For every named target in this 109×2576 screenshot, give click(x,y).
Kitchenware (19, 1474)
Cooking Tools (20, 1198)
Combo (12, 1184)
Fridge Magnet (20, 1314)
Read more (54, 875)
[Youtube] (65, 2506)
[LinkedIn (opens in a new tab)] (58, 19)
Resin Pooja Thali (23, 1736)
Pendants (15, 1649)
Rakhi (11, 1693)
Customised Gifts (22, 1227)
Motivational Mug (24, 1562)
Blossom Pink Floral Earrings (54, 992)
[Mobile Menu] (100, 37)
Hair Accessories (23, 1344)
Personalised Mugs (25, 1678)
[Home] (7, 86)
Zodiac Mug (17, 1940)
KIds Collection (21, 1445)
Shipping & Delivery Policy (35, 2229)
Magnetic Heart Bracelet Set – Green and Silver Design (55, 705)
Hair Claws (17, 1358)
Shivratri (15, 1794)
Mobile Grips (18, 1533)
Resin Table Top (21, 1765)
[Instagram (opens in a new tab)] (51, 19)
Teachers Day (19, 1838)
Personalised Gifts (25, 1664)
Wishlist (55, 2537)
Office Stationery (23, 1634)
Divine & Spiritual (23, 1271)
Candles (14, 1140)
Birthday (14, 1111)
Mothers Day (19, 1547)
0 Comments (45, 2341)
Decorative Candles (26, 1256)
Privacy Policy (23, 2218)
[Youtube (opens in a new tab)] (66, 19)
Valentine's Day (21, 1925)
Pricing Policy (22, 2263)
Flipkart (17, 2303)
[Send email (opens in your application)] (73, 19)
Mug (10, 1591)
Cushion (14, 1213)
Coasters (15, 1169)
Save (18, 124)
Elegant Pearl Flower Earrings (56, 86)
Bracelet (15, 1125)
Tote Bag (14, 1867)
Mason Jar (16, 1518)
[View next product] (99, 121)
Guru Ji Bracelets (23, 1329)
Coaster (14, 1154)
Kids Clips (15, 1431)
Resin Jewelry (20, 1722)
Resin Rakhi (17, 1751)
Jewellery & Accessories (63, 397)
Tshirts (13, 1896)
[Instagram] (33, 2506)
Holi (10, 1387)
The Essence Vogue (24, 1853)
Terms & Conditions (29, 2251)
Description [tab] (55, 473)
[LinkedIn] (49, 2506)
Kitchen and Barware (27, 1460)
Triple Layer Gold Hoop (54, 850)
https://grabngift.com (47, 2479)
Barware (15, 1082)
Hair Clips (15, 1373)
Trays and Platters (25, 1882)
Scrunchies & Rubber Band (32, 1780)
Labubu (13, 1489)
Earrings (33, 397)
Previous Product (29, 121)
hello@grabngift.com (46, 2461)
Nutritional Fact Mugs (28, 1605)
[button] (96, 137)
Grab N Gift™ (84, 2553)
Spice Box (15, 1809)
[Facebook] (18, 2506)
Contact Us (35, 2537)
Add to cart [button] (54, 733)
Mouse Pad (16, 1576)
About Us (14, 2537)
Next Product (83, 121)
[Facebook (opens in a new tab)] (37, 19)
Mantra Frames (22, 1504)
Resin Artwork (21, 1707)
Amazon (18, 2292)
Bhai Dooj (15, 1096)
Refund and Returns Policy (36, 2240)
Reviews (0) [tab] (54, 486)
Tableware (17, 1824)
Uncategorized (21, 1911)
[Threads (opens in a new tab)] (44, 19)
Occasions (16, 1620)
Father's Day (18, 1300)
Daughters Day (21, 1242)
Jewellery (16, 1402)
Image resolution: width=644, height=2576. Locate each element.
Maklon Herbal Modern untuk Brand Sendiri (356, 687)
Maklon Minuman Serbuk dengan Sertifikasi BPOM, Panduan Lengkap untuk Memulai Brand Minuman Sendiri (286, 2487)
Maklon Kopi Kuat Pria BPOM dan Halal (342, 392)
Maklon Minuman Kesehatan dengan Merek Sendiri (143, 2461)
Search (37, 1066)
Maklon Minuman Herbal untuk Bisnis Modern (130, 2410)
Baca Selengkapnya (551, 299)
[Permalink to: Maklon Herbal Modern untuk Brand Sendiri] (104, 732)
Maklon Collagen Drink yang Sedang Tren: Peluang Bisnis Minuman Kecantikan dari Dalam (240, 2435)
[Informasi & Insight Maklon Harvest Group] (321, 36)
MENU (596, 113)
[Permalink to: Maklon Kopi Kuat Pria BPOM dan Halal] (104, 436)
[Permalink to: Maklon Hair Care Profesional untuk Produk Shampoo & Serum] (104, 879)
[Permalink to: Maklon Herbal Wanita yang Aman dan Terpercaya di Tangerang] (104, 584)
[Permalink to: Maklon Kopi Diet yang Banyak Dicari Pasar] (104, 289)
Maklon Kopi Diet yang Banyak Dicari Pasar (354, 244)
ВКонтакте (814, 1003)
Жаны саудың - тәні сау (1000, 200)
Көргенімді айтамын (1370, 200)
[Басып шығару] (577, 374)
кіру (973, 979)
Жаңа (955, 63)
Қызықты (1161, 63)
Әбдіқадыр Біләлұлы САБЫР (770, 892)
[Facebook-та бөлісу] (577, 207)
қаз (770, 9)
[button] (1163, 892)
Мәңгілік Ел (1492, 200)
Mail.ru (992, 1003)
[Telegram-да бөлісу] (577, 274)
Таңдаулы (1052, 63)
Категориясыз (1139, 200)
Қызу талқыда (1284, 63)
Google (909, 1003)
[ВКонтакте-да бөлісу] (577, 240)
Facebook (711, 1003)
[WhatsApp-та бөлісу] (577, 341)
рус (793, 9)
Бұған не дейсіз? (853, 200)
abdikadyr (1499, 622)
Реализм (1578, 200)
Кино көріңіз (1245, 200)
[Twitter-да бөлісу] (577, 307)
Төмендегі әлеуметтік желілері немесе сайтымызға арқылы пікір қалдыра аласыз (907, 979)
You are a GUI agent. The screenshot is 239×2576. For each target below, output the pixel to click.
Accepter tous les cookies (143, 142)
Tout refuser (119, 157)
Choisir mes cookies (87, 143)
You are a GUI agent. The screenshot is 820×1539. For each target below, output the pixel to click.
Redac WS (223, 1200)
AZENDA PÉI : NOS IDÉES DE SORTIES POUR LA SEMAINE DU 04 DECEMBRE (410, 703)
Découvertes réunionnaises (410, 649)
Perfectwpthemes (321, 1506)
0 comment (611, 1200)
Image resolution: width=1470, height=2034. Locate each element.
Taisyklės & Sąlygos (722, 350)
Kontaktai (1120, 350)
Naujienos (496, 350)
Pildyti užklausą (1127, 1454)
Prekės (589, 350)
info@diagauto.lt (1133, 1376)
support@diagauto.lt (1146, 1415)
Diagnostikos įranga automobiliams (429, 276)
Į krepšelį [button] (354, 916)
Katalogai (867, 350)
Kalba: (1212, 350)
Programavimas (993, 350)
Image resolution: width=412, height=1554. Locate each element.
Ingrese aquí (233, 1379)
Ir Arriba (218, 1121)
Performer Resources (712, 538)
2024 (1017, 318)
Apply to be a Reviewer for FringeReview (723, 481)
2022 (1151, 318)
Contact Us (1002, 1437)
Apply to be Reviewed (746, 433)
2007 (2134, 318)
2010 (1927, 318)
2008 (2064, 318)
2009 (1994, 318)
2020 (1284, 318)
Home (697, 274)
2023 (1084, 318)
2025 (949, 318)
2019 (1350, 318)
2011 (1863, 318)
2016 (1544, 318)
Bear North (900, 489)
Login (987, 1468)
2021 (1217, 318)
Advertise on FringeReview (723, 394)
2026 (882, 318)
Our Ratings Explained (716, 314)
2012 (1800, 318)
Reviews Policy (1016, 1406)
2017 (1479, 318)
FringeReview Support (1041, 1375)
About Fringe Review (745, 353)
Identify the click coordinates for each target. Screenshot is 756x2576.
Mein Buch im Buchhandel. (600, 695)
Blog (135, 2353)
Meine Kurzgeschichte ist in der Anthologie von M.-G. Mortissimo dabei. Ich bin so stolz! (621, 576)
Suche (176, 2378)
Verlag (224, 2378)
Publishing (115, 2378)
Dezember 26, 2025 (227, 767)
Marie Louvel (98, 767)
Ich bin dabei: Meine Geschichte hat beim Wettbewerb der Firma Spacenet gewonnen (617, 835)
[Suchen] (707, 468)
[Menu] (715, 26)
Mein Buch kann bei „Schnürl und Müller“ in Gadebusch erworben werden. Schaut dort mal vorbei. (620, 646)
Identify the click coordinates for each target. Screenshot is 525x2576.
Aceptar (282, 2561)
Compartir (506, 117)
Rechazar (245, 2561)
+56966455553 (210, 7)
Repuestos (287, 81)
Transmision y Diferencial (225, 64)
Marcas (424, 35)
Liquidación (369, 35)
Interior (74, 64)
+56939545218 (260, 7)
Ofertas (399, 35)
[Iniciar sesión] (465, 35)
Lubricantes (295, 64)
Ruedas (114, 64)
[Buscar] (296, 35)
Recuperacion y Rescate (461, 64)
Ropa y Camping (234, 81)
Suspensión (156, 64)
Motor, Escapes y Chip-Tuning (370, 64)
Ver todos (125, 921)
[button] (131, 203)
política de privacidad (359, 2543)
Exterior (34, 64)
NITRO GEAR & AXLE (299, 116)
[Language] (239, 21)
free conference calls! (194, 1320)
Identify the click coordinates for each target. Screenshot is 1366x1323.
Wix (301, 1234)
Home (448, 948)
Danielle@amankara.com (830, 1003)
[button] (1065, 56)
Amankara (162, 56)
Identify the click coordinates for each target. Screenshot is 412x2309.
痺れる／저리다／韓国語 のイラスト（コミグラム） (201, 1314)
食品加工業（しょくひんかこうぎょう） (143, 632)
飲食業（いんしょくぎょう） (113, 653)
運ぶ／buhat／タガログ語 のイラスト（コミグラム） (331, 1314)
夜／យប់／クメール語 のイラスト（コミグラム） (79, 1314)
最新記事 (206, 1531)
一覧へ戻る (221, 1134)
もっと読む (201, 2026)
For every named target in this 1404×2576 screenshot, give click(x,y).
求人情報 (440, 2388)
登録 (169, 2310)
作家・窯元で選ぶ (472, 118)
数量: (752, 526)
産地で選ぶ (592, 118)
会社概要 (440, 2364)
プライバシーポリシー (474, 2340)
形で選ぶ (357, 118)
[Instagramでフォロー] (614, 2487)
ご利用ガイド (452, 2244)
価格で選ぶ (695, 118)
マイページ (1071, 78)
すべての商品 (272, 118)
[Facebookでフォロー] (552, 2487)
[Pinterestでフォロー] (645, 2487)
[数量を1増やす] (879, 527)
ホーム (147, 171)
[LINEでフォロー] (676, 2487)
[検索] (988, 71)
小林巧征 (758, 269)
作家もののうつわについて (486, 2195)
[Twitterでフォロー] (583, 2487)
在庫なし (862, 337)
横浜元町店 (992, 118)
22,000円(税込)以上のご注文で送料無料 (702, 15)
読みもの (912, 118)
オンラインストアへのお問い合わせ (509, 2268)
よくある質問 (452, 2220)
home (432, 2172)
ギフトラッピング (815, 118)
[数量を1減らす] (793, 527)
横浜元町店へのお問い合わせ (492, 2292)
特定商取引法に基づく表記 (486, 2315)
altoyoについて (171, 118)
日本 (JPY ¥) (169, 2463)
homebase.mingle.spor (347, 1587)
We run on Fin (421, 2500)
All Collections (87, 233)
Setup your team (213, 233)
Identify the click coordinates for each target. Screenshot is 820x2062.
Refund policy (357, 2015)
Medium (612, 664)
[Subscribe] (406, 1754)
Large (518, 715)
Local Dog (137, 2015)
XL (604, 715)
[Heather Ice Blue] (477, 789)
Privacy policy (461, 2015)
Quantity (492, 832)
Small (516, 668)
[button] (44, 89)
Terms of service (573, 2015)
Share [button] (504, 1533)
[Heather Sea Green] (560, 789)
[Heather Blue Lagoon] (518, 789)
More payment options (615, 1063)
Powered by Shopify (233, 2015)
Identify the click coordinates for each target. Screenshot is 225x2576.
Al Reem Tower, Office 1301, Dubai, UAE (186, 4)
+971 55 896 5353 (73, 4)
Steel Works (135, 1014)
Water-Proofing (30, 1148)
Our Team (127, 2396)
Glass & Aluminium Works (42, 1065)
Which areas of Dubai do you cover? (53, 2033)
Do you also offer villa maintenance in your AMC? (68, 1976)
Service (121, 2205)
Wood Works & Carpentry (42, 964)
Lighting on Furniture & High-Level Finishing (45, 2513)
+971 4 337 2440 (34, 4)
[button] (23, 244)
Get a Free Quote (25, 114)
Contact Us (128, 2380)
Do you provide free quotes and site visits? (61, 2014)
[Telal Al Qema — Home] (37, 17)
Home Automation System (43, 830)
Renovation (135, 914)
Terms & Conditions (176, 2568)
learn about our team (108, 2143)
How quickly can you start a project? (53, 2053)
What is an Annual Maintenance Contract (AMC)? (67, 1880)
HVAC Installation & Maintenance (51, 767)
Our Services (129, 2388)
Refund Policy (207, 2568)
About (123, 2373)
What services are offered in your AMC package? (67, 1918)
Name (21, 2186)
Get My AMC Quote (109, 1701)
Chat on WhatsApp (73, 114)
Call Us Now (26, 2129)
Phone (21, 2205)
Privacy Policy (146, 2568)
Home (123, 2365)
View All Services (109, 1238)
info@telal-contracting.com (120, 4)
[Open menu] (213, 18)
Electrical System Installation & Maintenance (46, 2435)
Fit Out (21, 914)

================================

- PROBLEM DESCRIPTION -
Among the entries above, locate the lines containing "Katalogai (867, 350)" and "2023 (1084, 318)", and transcribe exactly those two lines and all lines between.

- RESULT OF THIS EXERCISE -
Katalogai (867, 350)
Kalba: (1212, 350)
Programavimas (993, 350)
Image resolution: width=412, height=1554. Locate each element.
Ingrese aquí (233, 1379)
Ir Arriba (218, 1121)
Performer Resources (712, 538)
2024 (1017, 318)
Apply to be a Reviewer for FringeReview (723, 481)
2022 (1151, 318)
Contact Us (1002, 1437)
Apply to be Reviewed (746, 433)
2007 (2134, 318)
2010 (1927, 318)
2008 (2064, 318)
2009 (1994, 318)
2020 (1284, 318)
Home (697, 274)
2023 (1084, 318)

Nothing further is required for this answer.